Como é feita a produção da vacina?

Produzir uma vacina não é fácil como misturar leite com café. Exige infraestrutura e biossegurança adequada, insumos específicos e investimento. Para produção de 46 milhões de doses são necessários em torno de 3 meses de produção intensiva de vacina. Lembrando que estamos pensando em vacinas que são duas doses para cada pessoa, ou seja, devemos produzir dobrado.

Este fato está confundindo muitas pessoas, ter vacina não é ter campanha de vacinação e nem vacina disponível. Todas as indústrias estão apostando em resultados positivos e iniciaram suas linhas de produção de vacina, pois não há tempo para espera, estão todos tentando ganhar tempo, após a aprovação das vacinas pelas agências reguladoras seriam necessários mais meses para produzir a vacina. Essas são estratégias adotadas devido às urgências impostas pela pandemia. 

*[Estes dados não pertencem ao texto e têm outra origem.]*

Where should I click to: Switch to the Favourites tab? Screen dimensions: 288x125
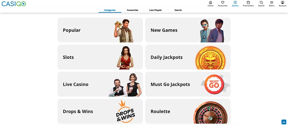(x=132, y=10)
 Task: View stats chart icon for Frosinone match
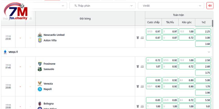pyautogui.click(x=142, y=66)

O que falta para termos a vacina?

É necessária a comprovação da eficácia da vacina e isso somente é possível se os estudos concluírem os recrutamentos de um número mínimo de voluntários, estamos falando de 80 mil pessoas em um estudo, 13 mil em outro e assim por diante, sendo necessárias mais de 100 mil pessoas voluntárias em todos os estudos juntos.

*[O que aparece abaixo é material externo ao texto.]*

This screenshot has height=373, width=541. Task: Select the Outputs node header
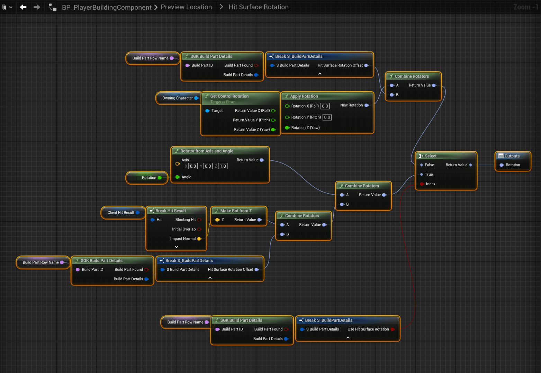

Os estudos irão validar o que foi exposto previamente - segurança mas, principalmente, eficácia. O mundo precisa de voluntários para fazer esses estudos caminharem, independentemente de qualquer que seja o estudo há uma carência importante de voluntários para que as metas de recrutamento sejam alcançadas.

No estudo que eu participo - Coronavac da Sinovac/Butantan - ainda estamos recrutando profissionais da saúde voluntários em Belo Horizonte.

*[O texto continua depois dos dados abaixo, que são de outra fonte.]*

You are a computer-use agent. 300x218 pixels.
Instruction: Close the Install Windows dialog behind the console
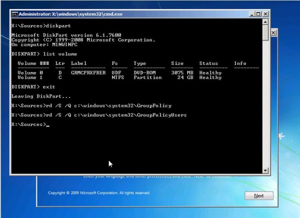[273, 32]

Os interessados, devem preencher um cadastro rápido no link: https://forms.gle/ZAhgPsuKvy3xdAkt9. Em caso de dúvidas, o voluntário poderá entrar em contato pelos números 031 98264-1699 ou 031 99965-3059. Participe e faça parte dessa história.

As boas notícias anunciadas pelo governo esta semana foram que a vacinação contra a COVID-19 irá compor o PNI - Programa Nacional de Imunizações e atualmente será composta por três vacinas diferentes, podendo atingir a totalidade da população.

Mas, antes de tudo, precisamos ter vacinas disponíveis e neste momento não há nenhuma melhor que a outra, pois não temos nenhuma. Qual a melhor? A que funcionar. Se vai ser obrigatória ou não, e quem vai ser o primeiro grupo a receber a vacina é uma política de Estado e não uma discussão a priore científica.

O Brasil é um dos países com maior número de doses reservadas em produção, em torno de 200 milhões de doses já estão reservadas, sendo aprovadas passam a estar à disposição das estratégias das autoridades competentes.